In most companies, these will be executed as start of year discussions, mid year discussions and end of year discussions. It does not need to remain like this, as the culture grows and enhances over the years.

Feedback should be continuous, at the same time, what we feedback on, should be adjusted based on where a person is within the feedback year.

At 10%

It is the time to start building your network of people, who you’ll ask for feedback later. It’s fine to go out to them with a simple:

‘Hello friend! I have this and this on my mind to do this year, would you mind helping me out on the journey?’

And set clear expectations. This is, you’ll need feedback from them and you might ask for advice. Inform your supervisor, he might have some suggestions on whom else would be worth to you to pick.

When creating your growth goals at 10% it is imperative to find these ‘guiding souls’, just to avoid the trouble of asking random people for feedback.

You and your supervisor should work on the goals and the supportive people and process framework that will help you to get the most out of the process.

Between here and 50%, it is worth to get as much ‘strategic direction’ and ‘whats missing, what is too much’ kind of feedback. It will be much harder to change these things at 50%.

Separately, learn to accept all the people who are not involved, but will provide some additional insight here and there. These little sparks of insight can be extremally useful. Some though, will need to be flat ignored (for you to stay focused, you might not have the time to always explain to each bystander, what is the full context. Having documentation should help in most cases here.)

At 50%

This is the place to start wrapping up. By now you should understand what is expected of you and what others feel on your goals and their execution. You have built the relationships and understand what you need to change.

Some of your goals might already be executed.

Please clearly state to your feedback providers and your supervisor, it will be hard to change the direction at this stage. (note: it is not impossible, though lets work with the intent you, your supervisor and the wider audience got this right!)

It is also worth to start documenting your feedback and evidence of progress. One of the most common growths at work is higher salary, bonus or change of position. Even though you have built your supportive network, there will be people looking at your journey, who might not understand the context. Good, evidence-based story writing about yourself is an excellent skill here.

Separately try to convince your supervisor, to not create surprise feedback requests, if people being asked are too far from being able to assess the progress. They will mostly concentrate on the last 2-3 weeks, given they won’t be able to recall the context of interaction. This is sadly, how our brains work.

At 99%

The time between 50% and 99% is the work on the real impact, then crossing the t’s and dotting the i’s.

You should repeat the same process as at 50% (mid year), with all the relevant feedback collection and impact, and evidence statements.

Use your supervisor as the person, who should be promoting your work, similar to what happens to students and their professors at a university.

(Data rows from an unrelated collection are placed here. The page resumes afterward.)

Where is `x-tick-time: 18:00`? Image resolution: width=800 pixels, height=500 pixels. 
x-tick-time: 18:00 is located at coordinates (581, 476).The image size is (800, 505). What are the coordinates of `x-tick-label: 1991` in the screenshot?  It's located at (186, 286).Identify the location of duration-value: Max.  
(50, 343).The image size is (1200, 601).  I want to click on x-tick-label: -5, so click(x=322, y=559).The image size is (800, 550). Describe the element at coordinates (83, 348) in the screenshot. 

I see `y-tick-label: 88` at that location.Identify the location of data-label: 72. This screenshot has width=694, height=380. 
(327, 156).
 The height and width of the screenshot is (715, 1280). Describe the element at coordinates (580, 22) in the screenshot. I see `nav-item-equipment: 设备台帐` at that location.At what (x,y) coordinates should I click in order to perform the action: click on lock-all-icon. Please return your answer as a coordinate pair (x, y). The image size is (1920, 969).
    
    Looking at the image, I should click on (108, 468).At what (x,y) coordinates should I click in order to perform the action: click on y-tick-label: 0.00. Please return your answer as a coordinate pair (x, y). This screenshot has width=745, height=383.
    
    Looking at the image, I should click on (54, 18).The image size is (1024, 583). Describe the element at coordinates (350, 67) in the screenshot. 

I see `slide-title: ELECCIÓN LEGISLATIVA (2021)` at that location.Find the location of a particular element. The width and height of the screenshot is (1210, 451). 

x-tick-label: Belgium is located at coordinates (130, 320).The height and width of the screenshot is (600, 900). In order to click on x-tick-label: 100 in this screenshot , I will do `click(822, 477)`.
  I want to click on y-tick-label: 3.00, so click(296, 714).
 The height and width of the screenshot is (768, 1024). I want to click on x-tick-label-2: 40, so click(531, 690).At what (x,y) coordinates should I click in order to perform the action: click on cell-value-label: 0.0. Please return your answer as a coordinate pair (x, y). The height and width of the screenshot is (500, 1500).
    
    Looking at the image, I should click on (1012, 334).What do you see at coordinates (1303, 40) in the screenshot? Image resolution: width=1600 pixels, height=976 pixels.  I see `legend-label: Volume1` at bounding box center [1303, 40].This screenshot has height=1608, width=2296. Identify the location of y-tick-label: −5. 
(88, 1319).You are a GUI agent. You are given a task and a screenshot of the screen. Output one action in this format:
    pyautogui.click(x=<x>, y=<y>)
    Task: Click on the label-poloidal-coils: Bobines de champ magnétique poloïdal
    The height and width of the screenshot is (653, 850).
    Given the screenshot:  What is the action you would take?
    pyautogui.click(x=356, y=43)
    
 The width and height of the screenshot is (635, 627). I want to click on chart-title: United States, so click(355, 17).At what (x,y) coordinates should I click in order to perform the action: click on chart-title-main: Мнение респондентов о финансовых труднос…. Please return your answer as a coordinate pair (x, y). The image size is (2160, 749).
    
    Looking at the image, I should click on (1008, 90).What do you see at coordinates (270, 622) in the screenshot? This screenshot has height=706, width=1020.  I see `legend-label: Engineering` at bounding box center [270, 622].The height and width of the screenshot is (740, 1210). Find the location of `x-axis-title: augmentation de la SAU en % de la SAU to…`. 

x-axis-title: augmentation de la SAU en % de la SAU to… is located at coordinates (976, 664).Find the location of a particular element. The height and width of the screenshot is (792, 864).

With this approach though:

  • you have built a wider support network and your goals got rationalized to its needs
  • you have a lot of context-relevant feedback
  • you have your supervisor on your side
  • you have engaging and convincing story about yourself

You chance to get promoted or getting that bonus have just increased. The benefits for the company are also massive: a group of people working together, within a business need that was validated by the supervisor as a goal you can take on.


I still fail at this, as mentioned at the start of the article. My main two improvement areas include:

  • Stop asking random people for feedback
  • Help people I am supervising to build that initial support network at the start

I intend to improve, at the same time – this is the end of my today’s post. Hope you liked it.

I am also working towards replacing the milestones by just free-flow of feedback. Before I get there though, the above gives me a good framework to practice on.